And it seemed that Murray's new status was already having a psychological impact on his opponents, with Del Potro admitting that the Scot is a "better" player.
"These two weeks have been tough but it's a chance to win another tournament," he said.
"It will be good for me. I like playing players who are better than me. I think he (Murray) will have the pressure, but I have to play my best."
At number three in the world, Murray is already the highest-ranked Briton since the system was introduced in 1973, but this latest move breaks up the dominance that Federer and Nadal have enjoyed.
Both men were in Montreal but fell at the quarter-final stage, Federer to Tsonga and Nadal to Del Potro.
"To get past Rafa is incredible," said Murray. "Roger and Rafa have shared the one and two ranking for the last five years.
"They are so consistent and I didn't know if I was ever going to get there. Just one more to go now."
He controlled matters from the outset against Tsonga on another searingly hot day in Montreal.
Murray went into the match having dropped serve just once in the tournament and after three love games to open proceedings, he made the first breakthrough when Tsonga netted a forehand in game four.
The Frenchman was poised to hit back straight away at 0-40 in the following game but Murray managed to find some first serves to dig himself out of trouble.
That appeared to be the end of the danger for the first set as Murray moved smoothly to 5-2 but his first serve went missing when trying to close it out in game nine, and the more attack-minded Tsonga broke back with a drop volley.
I've been three for quite a while now and it's nice to make that jump, and I'll try and go one step further
However, consistency remains the problem for the Frenchman and more errors in game 10 handed Murray two set points, the second of which he took with a crunching forehand winner.
When Tsonga let a 15-40 advantage slip with more wayward shots at the start of the second set, his challenge appeared to be fading.
Murray made his move at 4-3 but Tsonga saved two break points with a brave second serve and a thumping smash, and it came down to a tie-break.
An uneven match finally hit the heights as Tsonga started the better and earned set point at 6-5, only to go for far too much on a second-serve return, before saving a first match point with a flamboyant lob-volley.

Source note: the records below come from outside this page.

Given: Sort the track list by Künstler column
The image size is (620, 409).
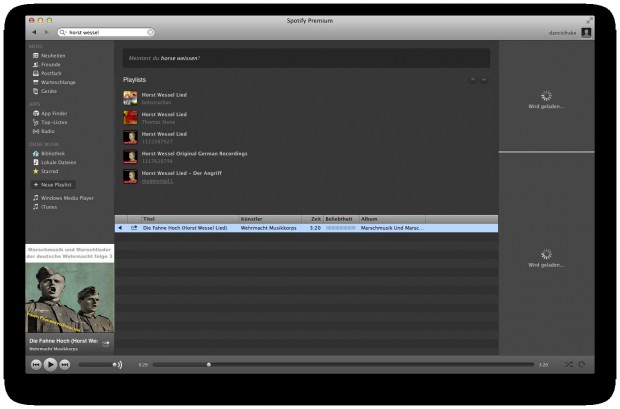Looking at the screenshot, I should tap(252, 218).
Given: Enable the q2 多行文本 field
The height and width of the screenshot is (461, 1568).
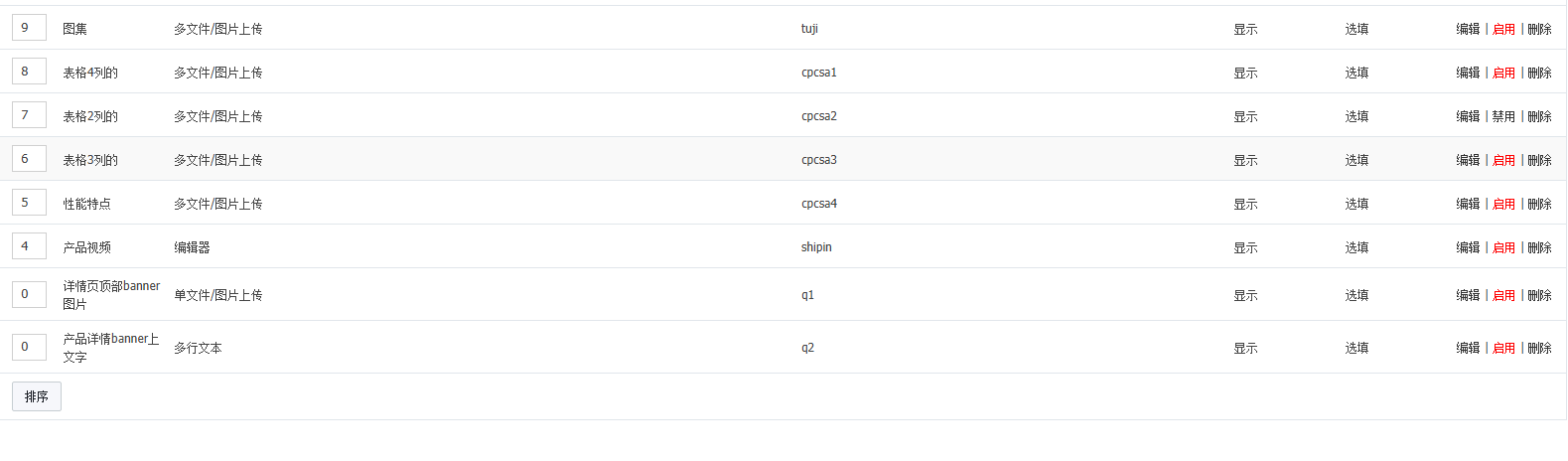Looking at the screenshot, I should pos(1503,348).
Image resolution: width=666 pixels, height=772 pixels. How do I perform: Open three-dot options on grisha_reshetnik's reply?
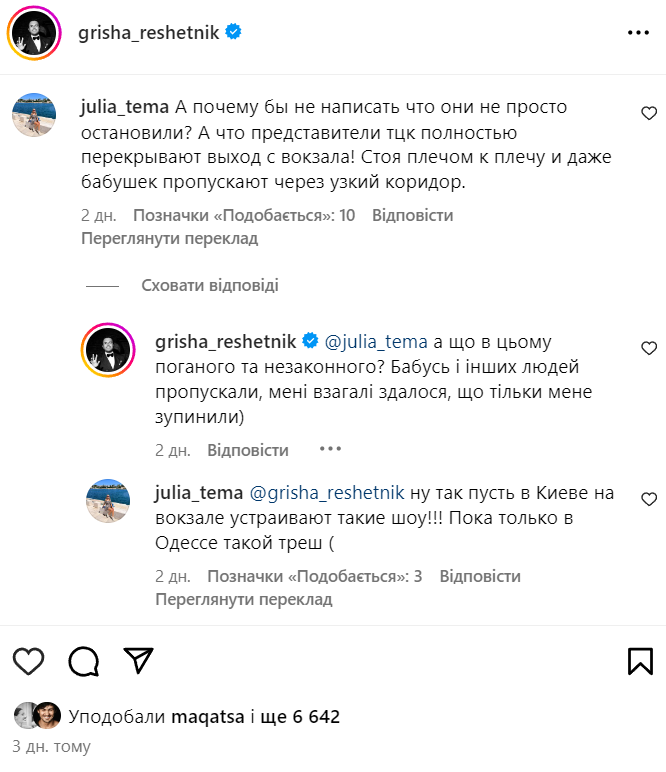click(x=330, y=450)
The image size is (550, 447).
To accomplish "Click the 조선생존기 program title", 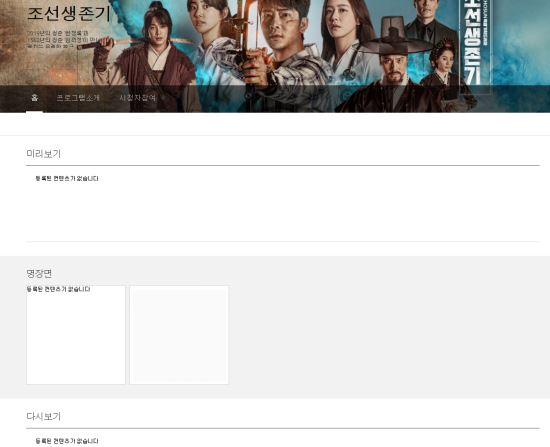I will pyautogui.click(x=69, y=14).
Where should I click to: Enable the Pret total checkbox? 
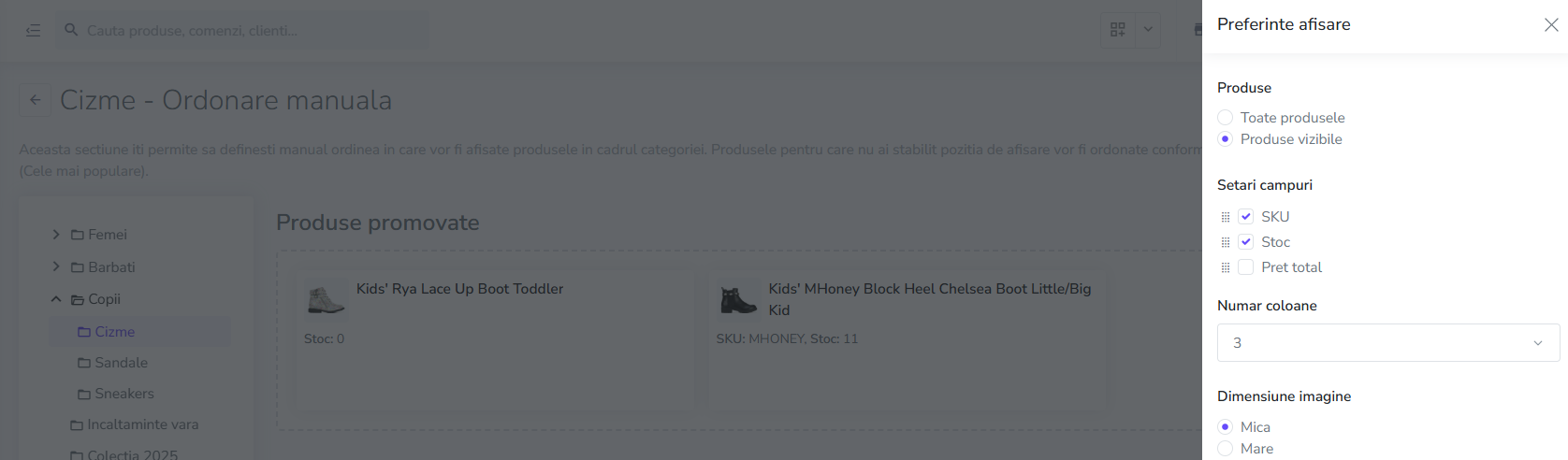coord(1245,267)
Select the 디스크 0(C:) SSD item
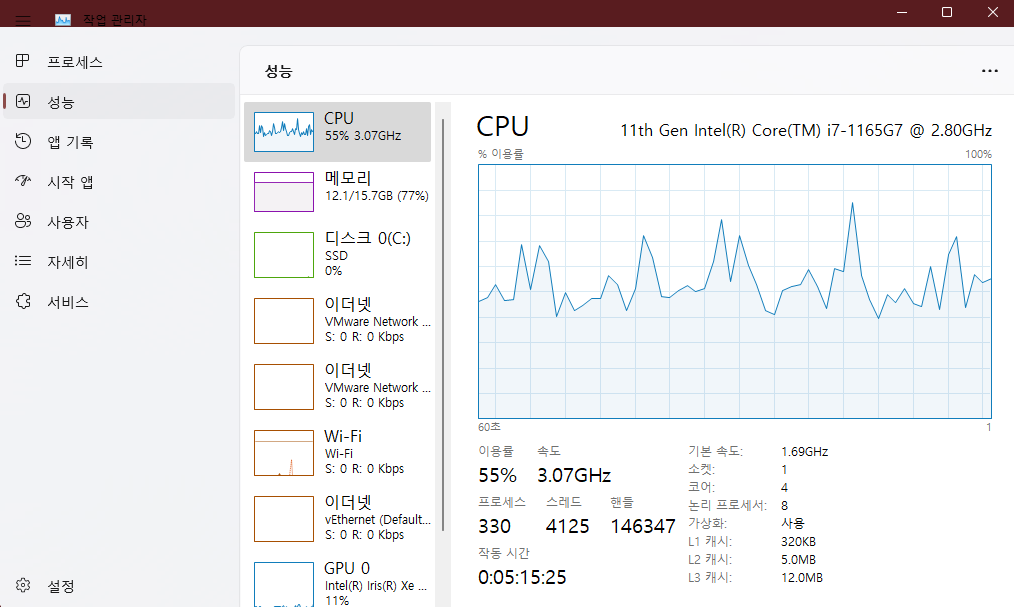Viewport: 1014px width, 607px height. tap(338, 255)
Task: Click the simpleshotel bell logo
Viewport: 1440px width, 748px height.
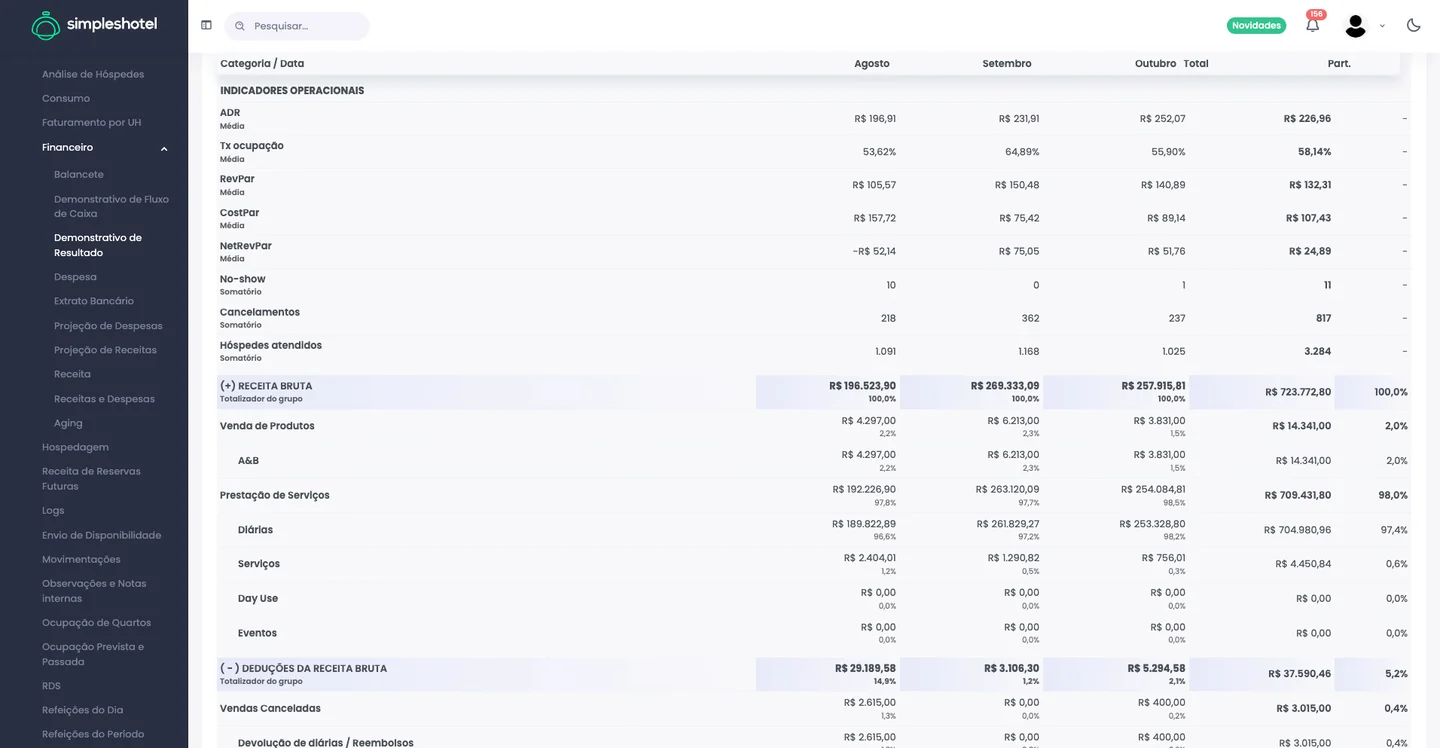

The unpredictable Frenchman was starting to look dangerous but another set point went begging with a poor drop shot and when Murray fashioned a second match point with an ace, he converted with a fierce backhand return.
And having done an admirable job all week of playing down talk of possibly overtaking Nadal in the rankings, the Scot was rightly jubilant in his moment of victory.
"It's great," Murray told BBC Radio 5 live. "I've worked really hard after Wimbledon and it's nice when you feel like the hard work is paying off. I've been three for quite a while now and it's nice to make that jump, and I'll try and go one step further.
"To jump somebody like a Nadal or a Federer is so difficult, that's why no-one's done it for five or six years. They've dominated the rankings and in my opinion they are the two best rivals ever.
"I think it's a great achievement and I'll try and stay there as long as possible."